Getting Started with Python Matplotlib

In order to use the Matplotlib library for data visualization, we need to install it through pip command.

pip install matplotlib

Taking it ahead, we need to import this library whenever we wish to use its built-in functions.

from matplotlib import pyplot

matplotlib.pyplot is basically an interface which is used to add style functions to the graphs, charts, etc created using Matplotlib package.


Plotting with Python Matplotlib

Python Matplotlib offers various types of charts to represent and visualize the data.

The following types of graphs/charts can be used to visualize the data using Python Matplotlib:

  • Line Plot
  • Scatter Plot
  • Histogram
  • Bar Chart
  • Pie Chart

1. Line Plot

from matplotlib import pyplot 

# x-axis values 
roll_num = [1, 2, 3, 4, 5, 6, 7, 8, 9] 

# y-axis values 
marks = [55,75,96,75,36,45,87,99,100] 


pyplot.plot(roll_num, marks) 


pyplot.show() 

In the above snippet of code, we have used two Python lists (roll_num, marks) as the input data points.
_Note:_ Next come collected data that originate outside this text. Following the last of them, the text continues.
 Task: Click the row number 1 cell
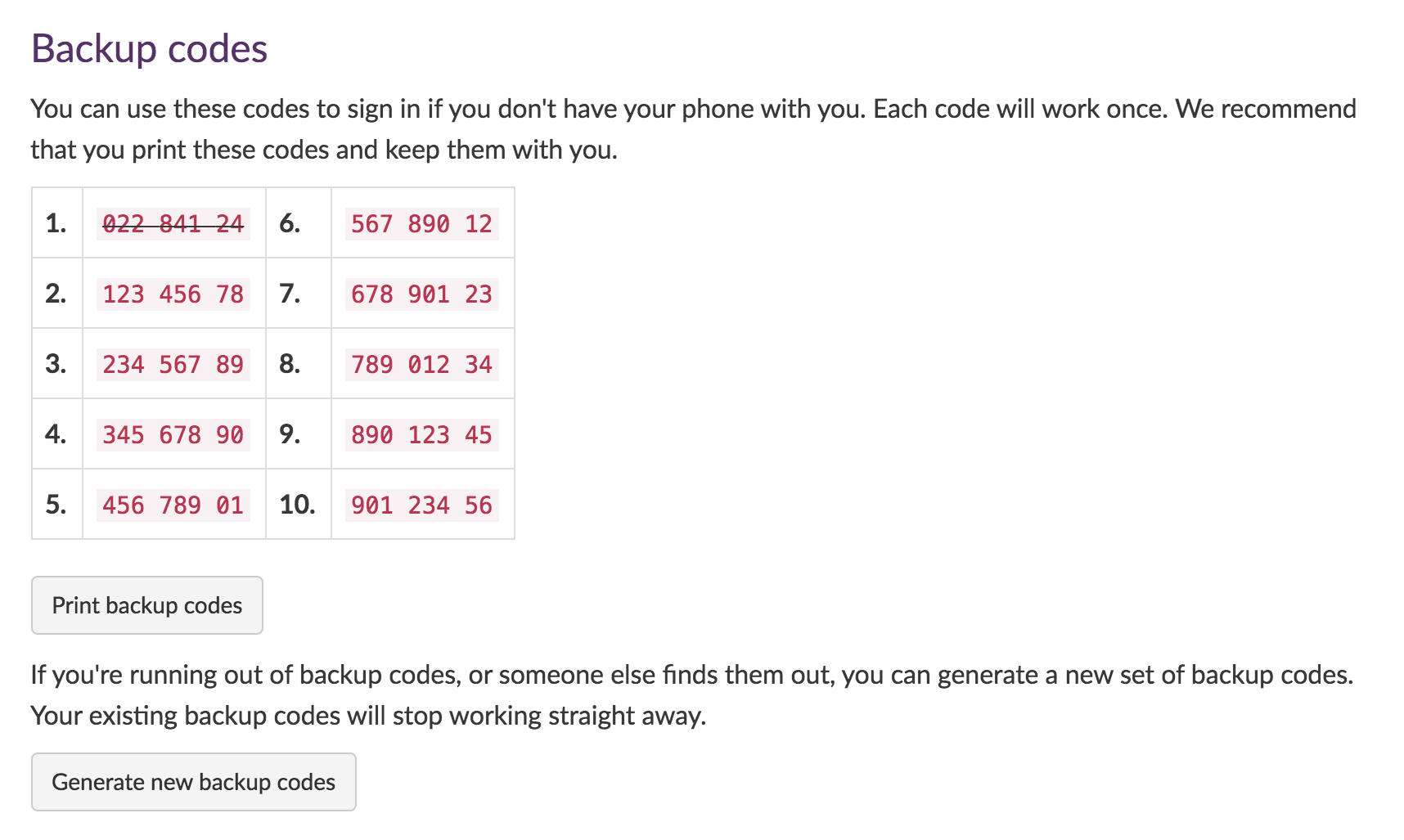tap(56, 223)
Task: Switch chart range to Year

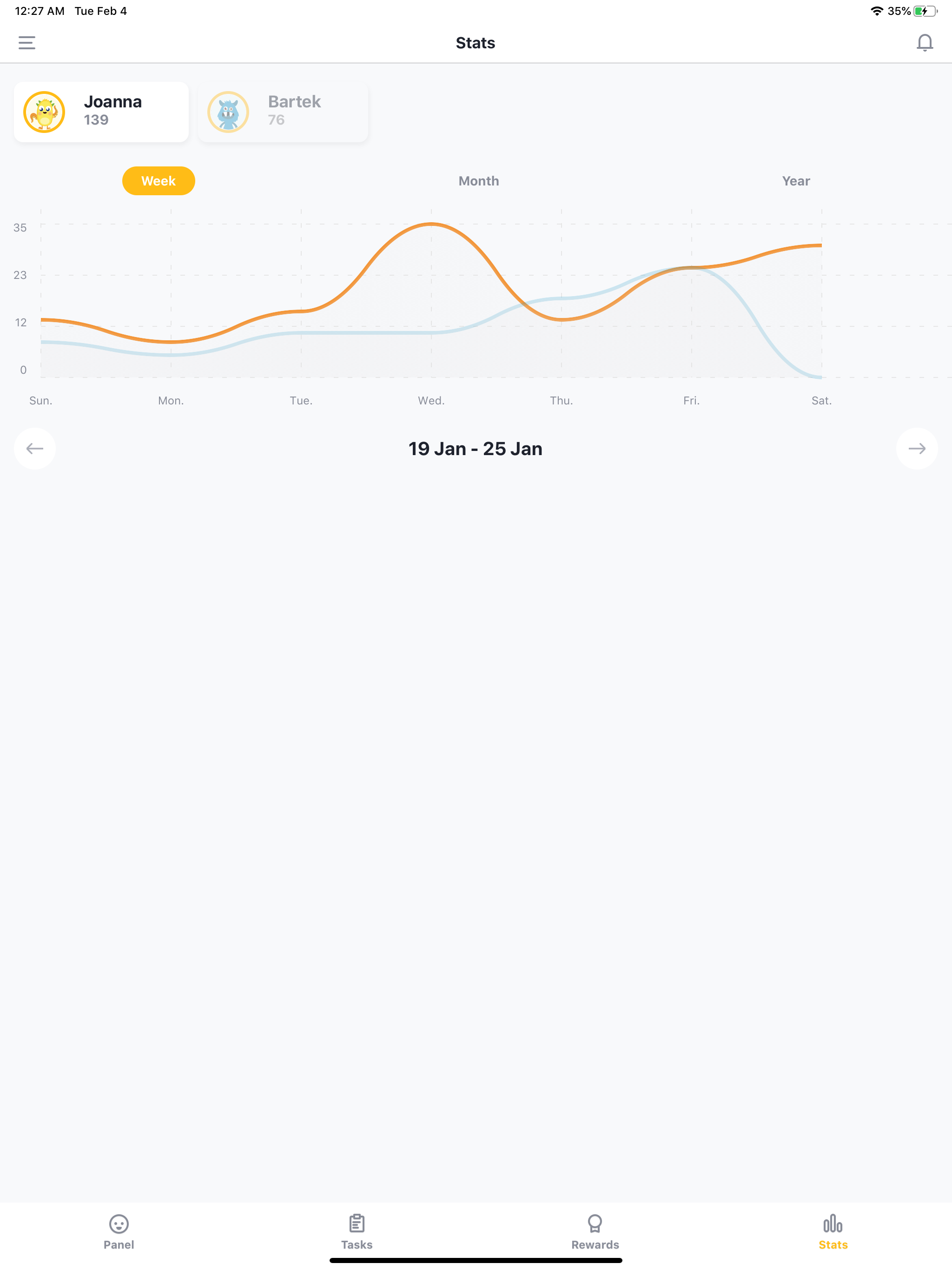Action: point(796,181)
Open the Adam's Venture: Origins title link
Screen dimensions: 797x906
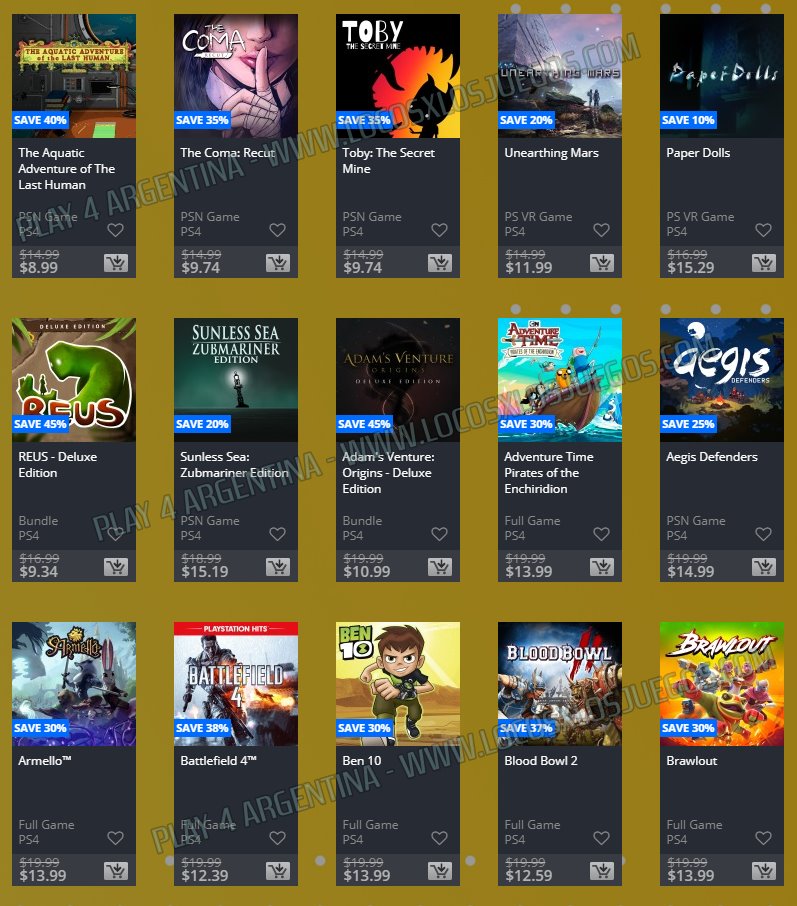388,473
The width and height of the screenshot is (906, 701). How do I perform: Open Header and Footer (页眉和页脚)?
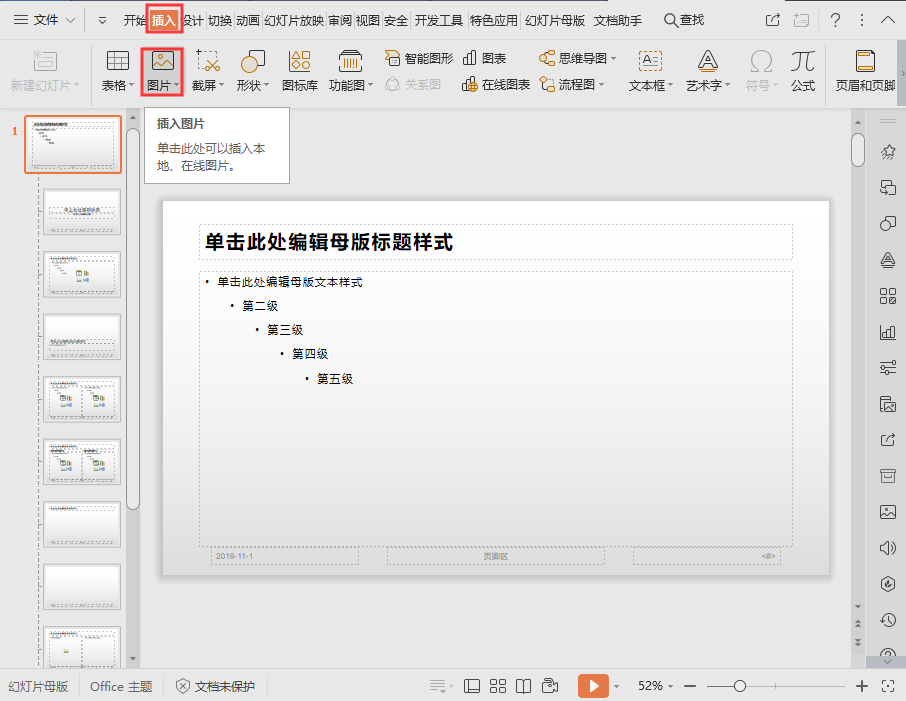click(x=865, y=71)
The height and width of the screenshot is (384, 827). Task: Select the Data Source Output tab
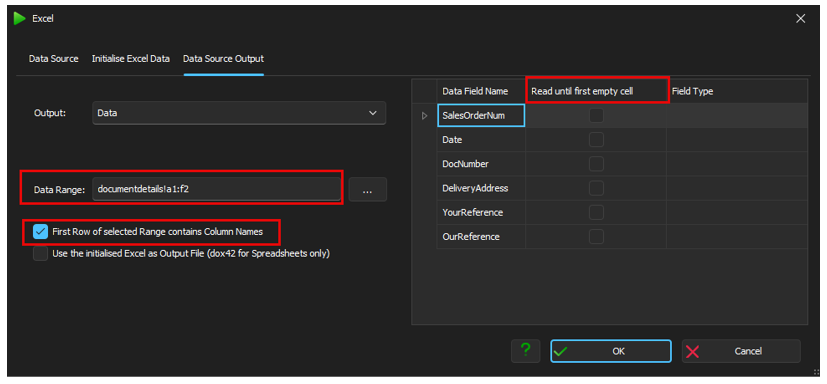tap(224, 59)
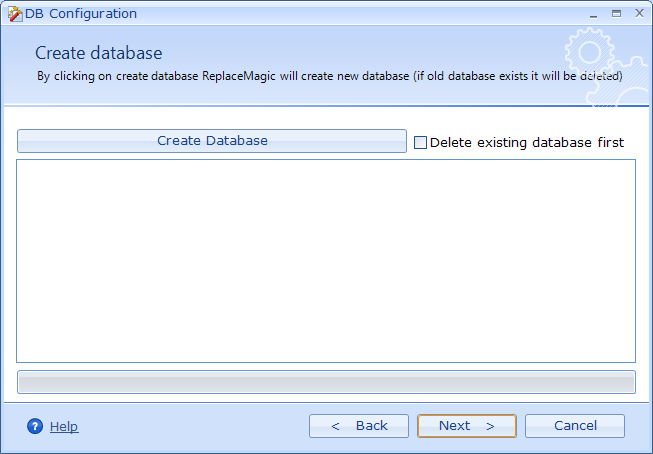
Task: Close the DB Configuration dialog
Action: (x=637, y=13)
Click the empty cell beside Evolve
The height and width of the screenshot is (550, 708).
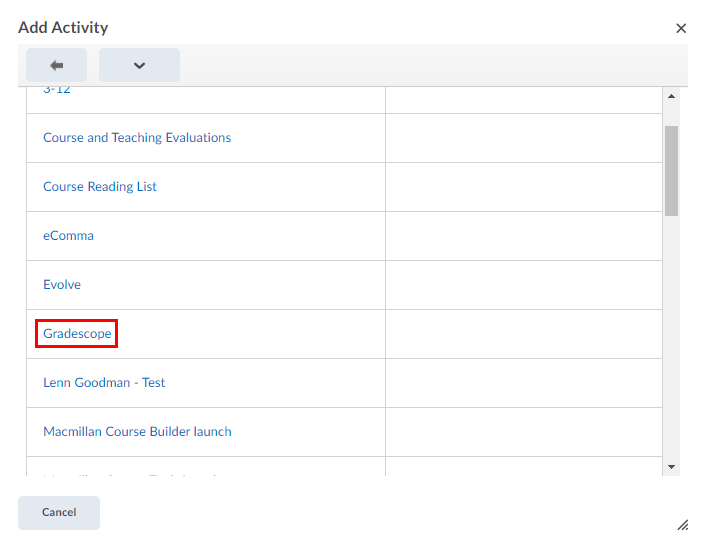523,285
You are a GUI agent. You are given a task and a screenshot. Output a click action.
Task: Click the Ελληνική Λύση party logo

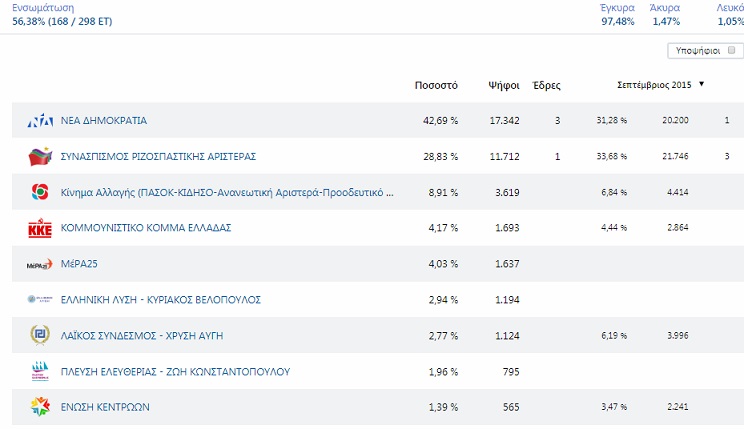click(40, 300)
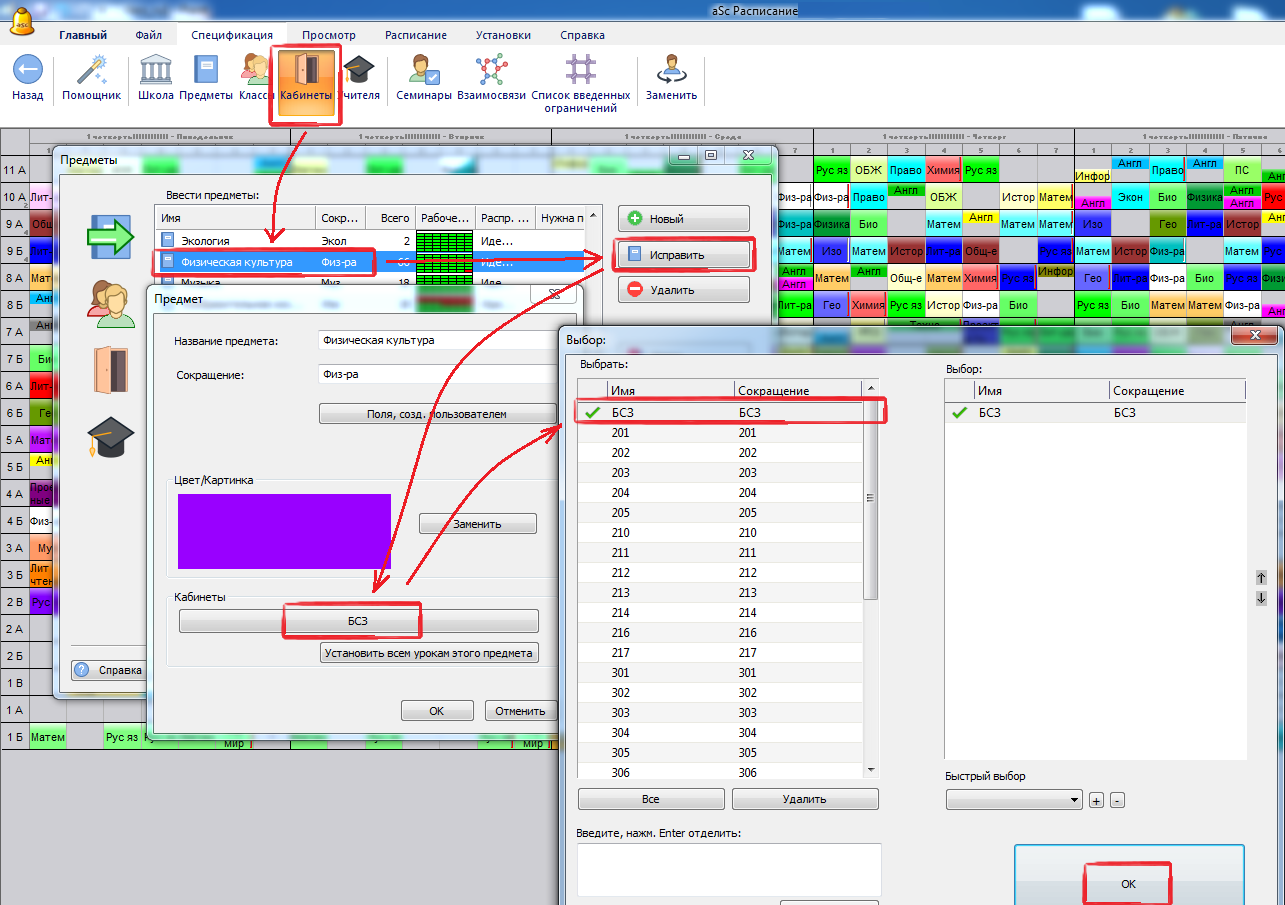Viewport: 1285px width, 905px height.
Task: Open the Взаимосвязи relations icon
Action: pos(491,72)
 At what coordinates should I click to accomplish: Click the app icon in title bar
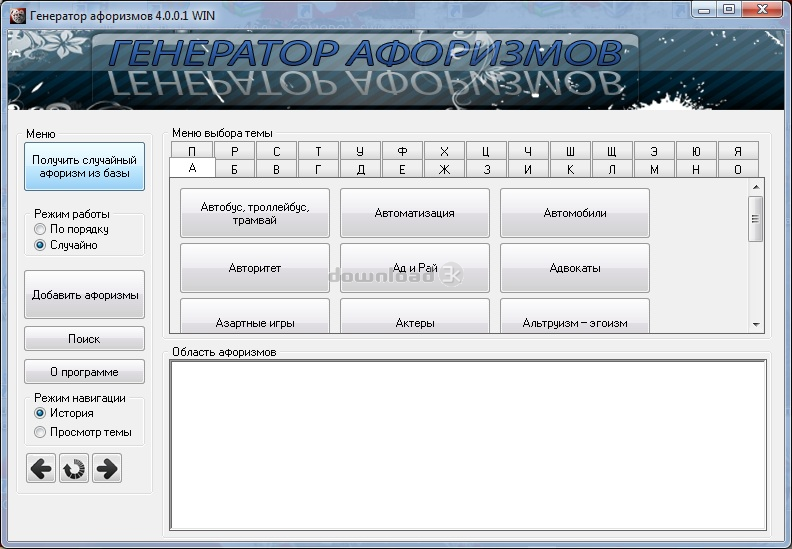pyautogui.click(x=17, y=10)
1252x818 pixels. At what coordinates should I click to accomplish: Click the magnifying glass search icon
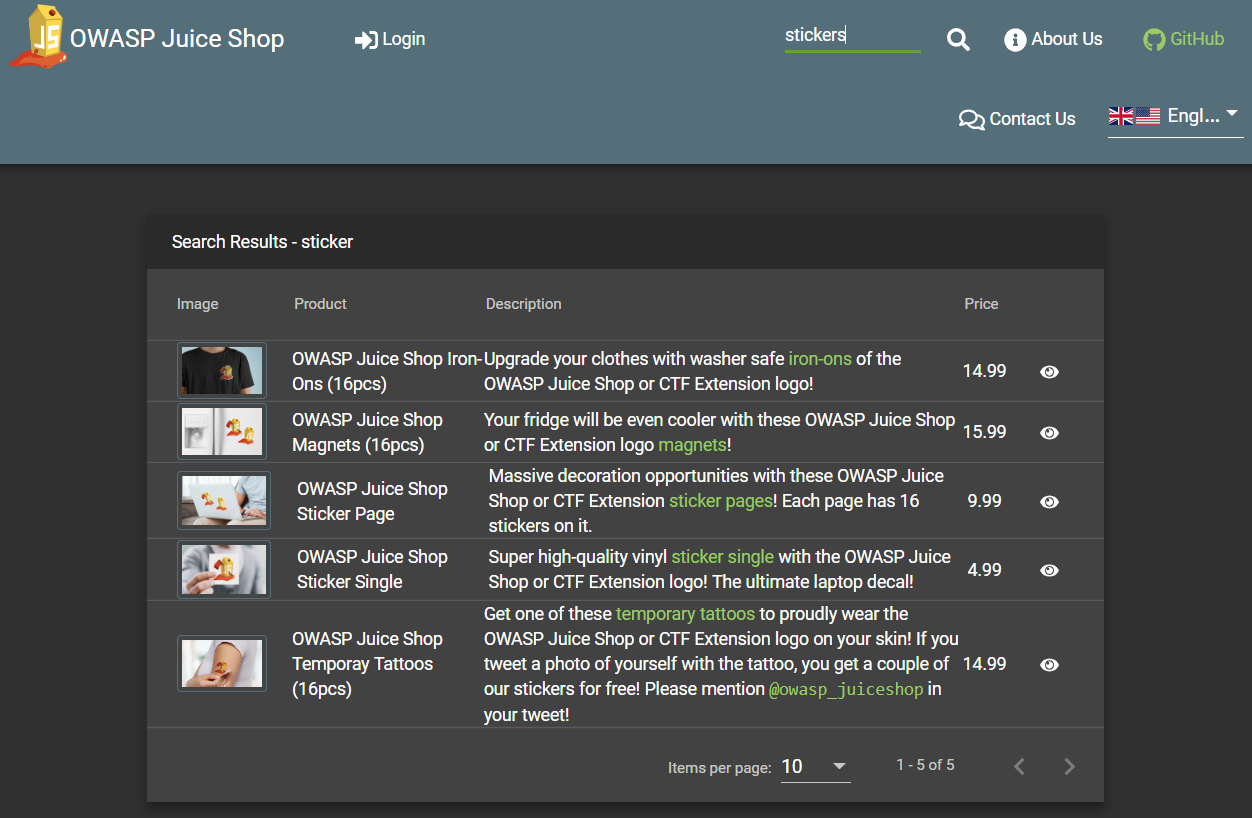pyautogui.click(x=958, y=40)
pyplot.plot() function is used to plot the line representing the data. It accepts x-axis and y-axis values as parameters.

pyplot.show() function is used to display the plotted values by pyplot.plot() function.

Output:

Line Plot
Line Plot

2. Scatter Plot

from matplotlib import pyplot 

# x-axis values 
roll_num = [1, 2, 3, 4, 5, 6, 7, 8, 9] 

# y-axis values 
marks = [55,75,96,75,36,45,87,99,100] 


pyplot.scatter(roll_num, marks) 


pyplot.show() 

pyplot.scatter(x-axis, y-axis) is used to plot the data in a scattered fashion.

Output:

Scatter Plot
Scatter Plot

3. Histogram

from matplotlib import pyplot 

 
marks = [55,75,96,75,36,45,87,99,100] 


pyplot.hist(marks, bins = 7) 


pyplot.show() 

pyplot.hist() function is used to represent the data points through a Histogram. It accepts two parameters:

  • List of the data to be plotted
  • Number of ranges(bins) to divide and display the data.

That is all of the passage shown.